- [Problem requirements]: Please restate word for word only the lines that start at the one containing "Click the red" and continue to the final line of the material.

--- Source material ---

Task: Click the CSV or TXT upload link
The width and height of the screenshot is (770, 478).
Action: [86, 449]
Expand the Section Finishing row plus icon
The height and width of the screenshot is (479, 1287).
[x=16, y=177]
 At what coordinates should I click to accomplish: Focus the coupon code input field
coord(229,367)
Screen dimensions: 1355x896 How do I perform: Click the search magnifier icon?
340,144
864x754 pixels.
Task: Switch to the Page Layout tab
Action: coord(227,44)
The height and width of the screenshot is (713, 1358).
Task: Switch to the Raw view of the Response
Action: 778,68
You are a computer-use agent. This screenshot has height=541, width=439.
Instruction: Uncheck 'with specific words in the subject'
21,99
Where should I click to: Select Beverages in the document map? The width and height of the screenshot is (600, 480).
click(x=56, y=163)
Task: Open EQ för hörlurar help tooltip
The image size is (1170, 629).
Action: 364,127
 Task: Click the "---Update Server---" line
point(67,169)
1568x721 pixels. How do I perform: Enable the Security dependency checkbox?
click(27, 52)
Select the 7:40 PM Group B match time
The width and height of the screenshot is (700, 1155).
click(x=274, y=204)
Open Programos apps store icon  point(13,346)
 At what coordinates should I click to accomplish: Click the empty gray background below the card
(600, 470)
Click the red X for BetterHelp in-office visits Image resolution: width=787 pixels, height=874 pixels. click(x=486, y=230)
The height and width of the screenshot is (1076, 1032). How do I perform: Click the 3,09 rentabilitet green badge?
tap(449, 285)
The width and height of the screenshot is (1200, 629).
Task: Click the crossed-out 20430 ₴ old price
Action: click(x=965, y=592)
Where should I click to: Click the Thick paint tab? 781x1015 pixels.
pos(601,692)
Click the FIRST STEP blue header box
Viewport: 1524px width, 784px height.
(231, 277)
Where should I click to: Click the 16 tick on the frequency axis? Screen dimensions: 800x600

---

- [Solution]:
Click the red X for BetterHelp in-office visits Image resolution: width=787 pixels, height=874 pixels. click(x=486, y=230)
The height and width of the screenshot is (1076, 1032). How do I perform: Click the 3,09 rentabilitet green badge?
tap(449, 285)
The width and height of the screenshot is (1200, 629).
Task: Click the crossed-out 20430 ₴ old price
Action: click(x=965, y=592)
Where should I click to: Click the Thick paint tab? 781x1015 pixels.
pos(601,692)
Click the FIRST STEP blue header box
Viewport: 1524px width, 784px height.
(231, 277)
Where should I click to: Click the 16 tick on the frequency axis? Screen dimensions: 800x600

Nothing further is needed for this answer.